* _Problem requirements_:
Render the records below as a numbered list, leaving out any blank lines.

* _Material supplied_:
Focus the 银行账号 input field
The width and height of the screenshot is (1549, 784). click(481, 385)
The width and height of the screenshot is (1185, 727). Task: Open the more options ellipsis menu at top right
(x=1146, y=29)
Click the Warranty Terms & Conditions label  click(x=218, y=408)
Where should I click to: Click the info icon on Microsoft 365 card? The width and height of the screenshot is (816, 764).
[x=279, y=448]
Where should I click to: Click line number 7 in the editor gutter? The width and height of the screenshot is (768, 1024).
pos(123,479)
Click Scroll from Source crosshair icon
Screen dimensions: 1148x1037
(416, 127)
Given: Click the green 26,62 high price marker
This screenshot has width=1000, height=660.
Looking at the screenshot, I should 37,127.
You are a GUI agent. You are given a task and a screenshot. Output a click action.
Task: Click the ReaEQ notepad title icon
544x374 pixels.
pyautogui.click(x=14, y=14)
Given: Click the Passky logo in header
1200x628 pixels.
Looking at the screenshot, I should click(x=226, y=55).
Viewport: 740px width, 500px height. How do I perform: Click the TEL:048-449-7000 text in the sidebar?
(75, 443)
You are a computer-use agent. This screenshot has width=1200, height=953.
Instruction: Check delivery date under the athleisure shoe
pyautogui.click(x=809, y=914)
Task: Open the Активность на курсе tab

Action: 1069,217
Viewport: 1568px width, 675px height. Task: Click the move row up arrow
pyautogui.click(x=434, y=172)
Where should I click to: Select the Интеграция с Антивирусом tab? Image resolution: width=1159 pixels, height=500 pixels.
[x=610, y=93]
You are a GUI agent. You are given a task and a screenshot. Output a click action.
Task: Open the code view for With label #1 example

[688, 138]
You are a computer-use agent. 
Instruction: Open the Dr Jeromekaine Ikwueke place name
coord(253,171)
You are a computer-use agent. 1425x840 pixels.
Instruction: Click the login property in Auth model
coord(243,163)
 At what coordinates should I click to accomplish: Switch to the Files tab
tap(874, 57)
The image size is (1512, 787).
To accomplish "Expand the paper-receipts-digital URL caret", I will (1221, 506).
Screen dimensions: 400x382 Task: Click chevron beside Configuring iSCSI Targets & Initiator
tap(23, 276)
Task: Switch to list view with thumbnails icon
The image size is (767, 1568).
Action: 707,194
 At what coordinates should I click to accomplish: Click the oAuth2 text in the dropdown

* _Solution to this task_:
1. Focus the 银行账号 input field
2. The width and height of the screenshot is (1549, 784). click(481, 385)
3. The width and height of the screenshot is (1185, 727). Task: Open the more options ellipsis menu at top right
4. (x=1146, y=29)
5. Click the Warranty Terms & Conditions label  click(x=218, y=408)
6. Where should I click to: Click the info icon on Microsoft 365 card? The width and height of the screenshot is (816, 764).
7. [x=279, y=448]
8. Where should I click to: Click line number 7 in the editor gutter? The width and height of the screenshot is (768, 1024).
9. pos(123,479)
10. Click Scroll from Source crosshair icon
11. Screen dimensions: 1148x1037
12. (416, 127)
13. Given: Click the green 26,62 high price marker
14. This screenshot has width=1000, height=660.
15. Looking at the screenshot, I should 37,127.
16. You are a GUI agent. You are given a task and a screenshot. Output a click action.
17. Task: Click the ReaEQ notepad title icon
18. 544x374 pixels.
19. pyautogui.click(x=14, y=14)
20. Given: Click the Passky logo in header
21. 1200x628 pixels.
22. Looking at the screenshot, I should click(x=226, y=55).
23. Viewport: 740px width, 500px height. How do I perform: Click the TEL:048-449-7000 text in the sidebar?
24. (75, 443)
25. You are a computer-use agent. This screenshot has width=1200, height=953.
26. Instruction: Check delivery date under the athleisure shoe
27. pyautogui.click(x=809, y=914)
28. Task: Open the Активность на курсе tab
29. Action: 1069,217
30. Viewport: 1568px width, 675px height. Task: Click the move row up arrow
31. pyautogui.click(x=434, y=172)
32. Where should I click to: Select the Интеграция с Антивирусом tab? Image resolution: width=1159 pixels, height=500 pixels.
33. [x=610, y=93]
34. You are a GUI agent. You are given a task and a screenshot. Output a click action.
35. Task: Open the code view for With label #1 example
36. [688, 138]
37. You are a computer-use agent. 
38. Instruction: Open the Dr Jeromekaine Ikwueke place name
39. coord(253,171)
40. You are a computer-use agent. 1425x840 pixels.
41. Instruction: Click the login property in Auth model
42. coord(243,163)
43.  At what coordinates should I click to accomplish: Switch to the Files tab
44. tap(874, 57)
45. The image size is (1512, 787).
46. To accomplish "Expand the paper-receipts-digital URL caret", I will (1221, 506).
47. Screen dimensions: 400x382 Task: Click chevron beside Configuring iSCSI Targets & Initiator
48. tap(23, 276)
49. Task: Switch to list view with thumbnails icon
50. The image size is (767, 1568).
51. Action: 707,194
52.  At what coordinates should I click to accomplish: Click the oAuth2 text in the dropdown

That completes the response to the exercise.